LOUISVILLE, Ky. (WDRB) -- Oldham County drivers will be seeing new flashing lights and signs near I-71 warning of traffic backups.
This week, the signs were erected that are aimed are warning drivers of back-ups and delays on I-71 in the hope of diverting traffic to different routes.
"We had 303 accidents out there last year," Oldham County Judge-Executive David Voegle said. "We need more than one way to notify people that they should not go on the interstate."
There are eight signs in total, one on each side of the interstate at the four interchanges of I-71.
The solar powered signs, once activated will flash and warn drivers of incidents in both directions on I-71 but are not capable of providing information about the type of incident.
"We were up to a half million dollars on dealing with other types of system that would tell you exactly what the accident was or something like that," Voegle said.

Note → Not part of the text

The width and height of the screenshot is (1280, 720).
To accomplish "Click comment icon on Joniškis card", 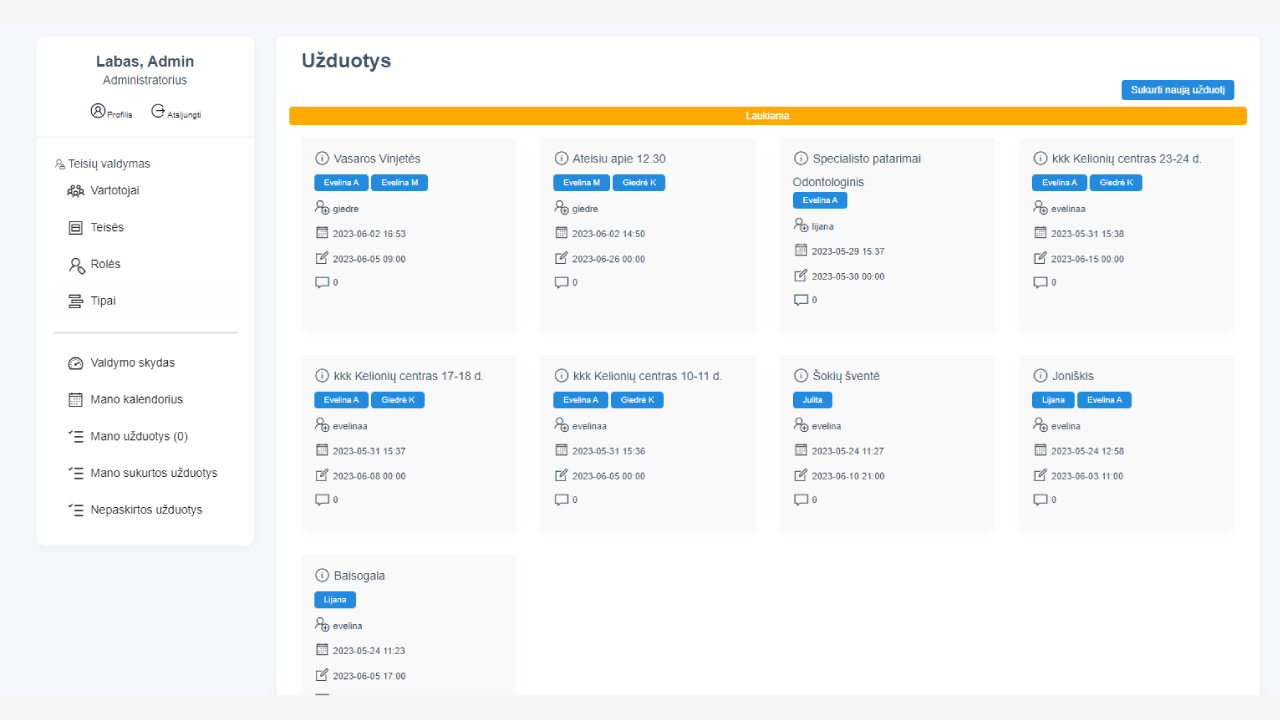I will (x=1040, y=499).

All told, the project cost the county $122,000. But the plan was met with some resistance as several residences and county leaders were hesitant to spend the money because they felt a similar system was already in place.

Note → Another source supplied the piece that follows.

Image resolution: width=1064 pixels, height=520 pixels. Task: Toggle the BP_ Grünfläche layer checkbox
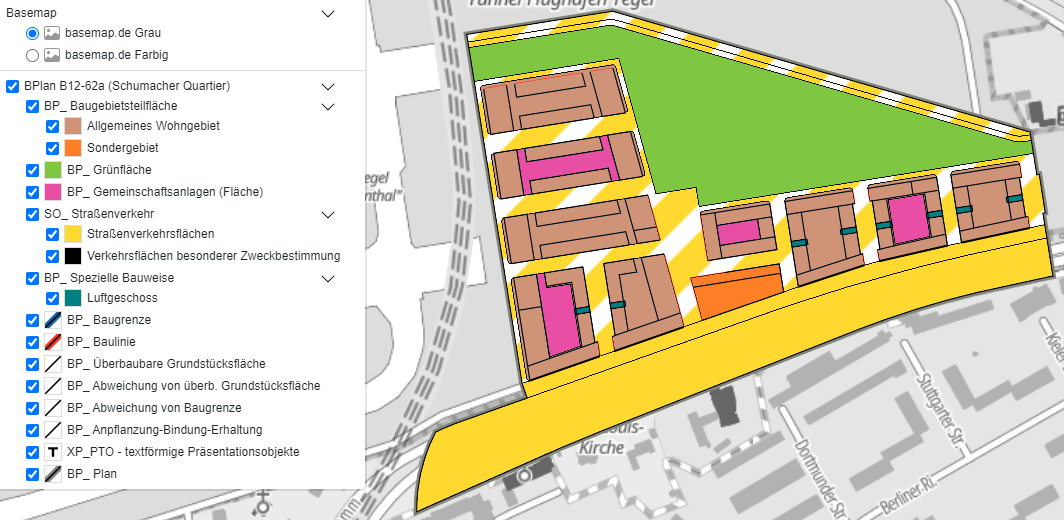click(33, 170)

Currently, Oldham County does have an emergency alert system that can send traffic updates to residents' phones.
"There are people out there who aren't cell phone literate or tied into doing this all day," Voegle argued.
The signs will be controlled by dispatchers and Voegle hopes the county will also receive cooperation with Jefferson County MetroSafe to be able to warn drivers about incidents in Jefferson County as well.
"These signs will be controlled by our central dispatch office," Voegle said. "Each sign is independently operated. Each sign will be able to turn on and off depending on where the accident is."
However, some believe the money could have been spent more wisely.
"I think the signs are a waste," said Larry Kiser, who commutes from Buckner to Louisville for work. "I'm not against them. I just think there's a different way to pay for them. I proposed that we have sponsored by sections and businesses can pay rent."
But Voegle said that Federal Highway Administration regulations prevent that.
Most agree that I-71 should be widened to help ease congestion.
"I asked the governor again last week to widen this interstate as soon as possible," Voegle said.
A plan is on the books to widen the interstate by 2025.